Among the main themes that lead to great impacts on the performance of the professional therapist, we find different moral, ethical and religious values, which reveal the structure of rules we follow and how we guide our morality and professional conduct. The therapist does not always feel prepared to temporarily distance himself from his values and principles in order to approach the empathy of looking at the subject attended to in his motivations and preferences, without judgments.
Aversive subjects brought up by the customer can also generate a feeling of having a problem with the customer. It is necessary for the therapist to remember that nothing that happens in the therapeutic setting is about him, but about the client served.
Disrespect is a generally difficult issue to deal with in any area of life, and it may be that experiencing it within the therapeutic setting is also a challenge. Often, disrespect gives rise to or is accompanied by aggressive and inappropriate feelings and behaviors for the situation, with which the therapist needs to use flexibility and flexibility to adapt his / her conduct to the needs of the individual being served.

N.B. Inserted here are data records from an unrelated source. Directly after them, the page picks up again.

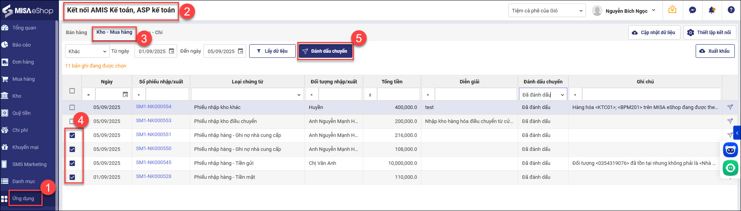Open calendar picker for Từ ngày field
This screenshot has width=741, height=211.
pyautogui.click(x=171, y=51)
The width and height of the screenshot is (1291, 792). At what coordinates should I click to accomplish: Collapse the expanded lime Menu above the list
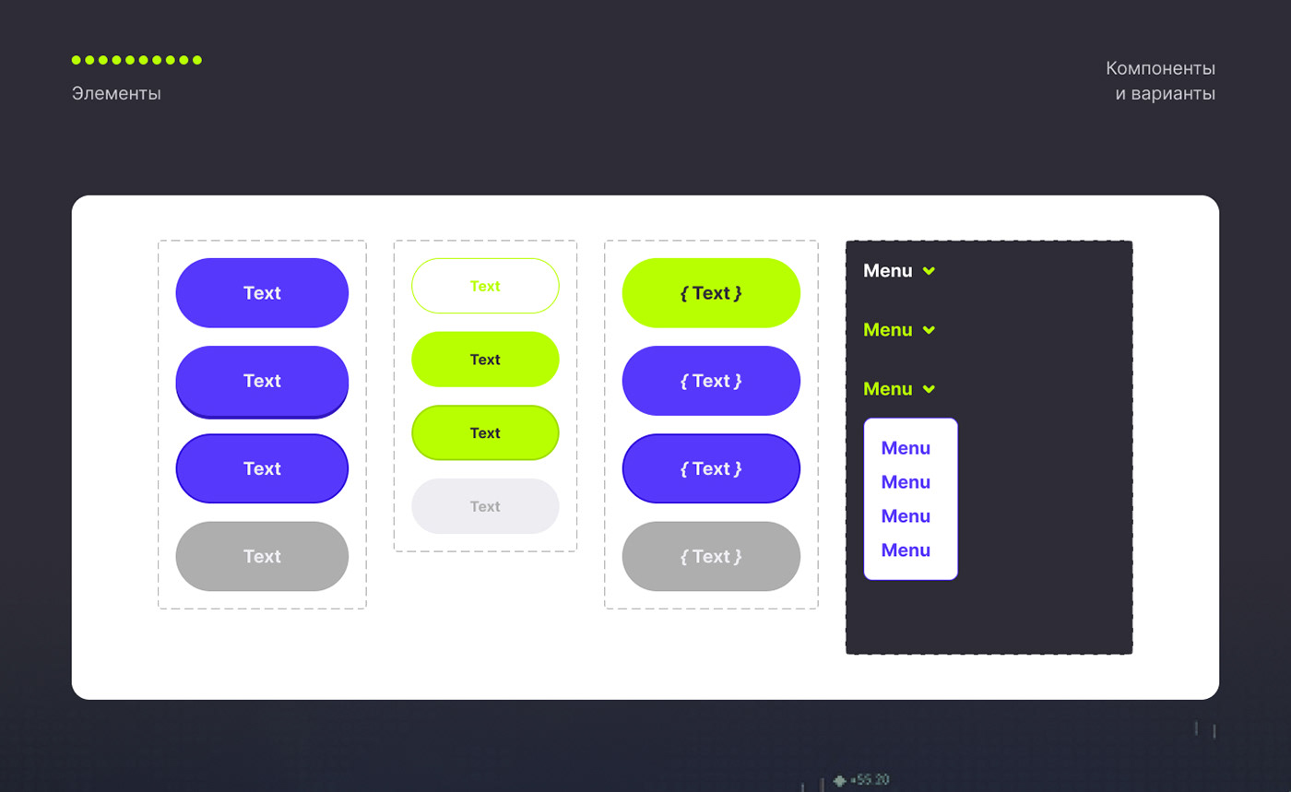click(887, 389)
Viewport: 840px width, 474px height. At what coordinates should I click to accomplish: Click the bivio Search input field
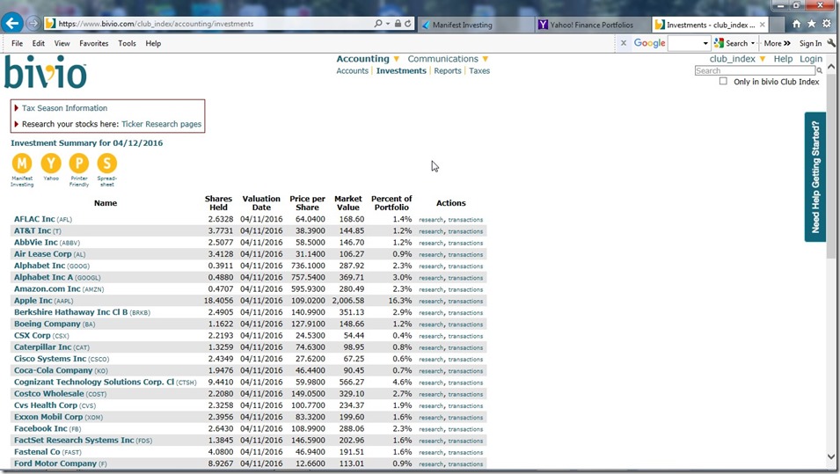[x=755, y=70]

Interpretation errors can impact the therapist’s conduct, and can bring feelings of frustration and negative thoughts that are competing with the appropriate behaviors for the session. Do not be discouraged when you realize that you made a mistake, try to correct your mistake creatively, so that it is clear to the customer that what matters is the ability to get up again after a mistake. Apologizing does not diminish you as a professional, on the contrary, it shows that you are growing and is an example of self-confidence and balance.
Finally, it is possible that feelings of envy occur in relation to the client’s condition, which can sometimes be experiencing many difficulties but does not see its benefits and privileges, and can be a challenge for the therapist to maintain patience and understanding, without react aggressively or get carried away by lack of control.
Therapist also does therapy and also applies the practices of his session to himself. Self-care and self-knowledge are essential for the therapist to be clear about who is within the therapeutic setting and can, without hurting their authenticity, conduct the therapeutic process without becoming the center of their attention and without neglecting the person who seeks help.
And you, therapist, take care of yourself? Do you know the limitations that can impact your professional performance?
BANACO, R.A. The impact of care on the person of the therapist. Psychological themes. 1993; 1 (2).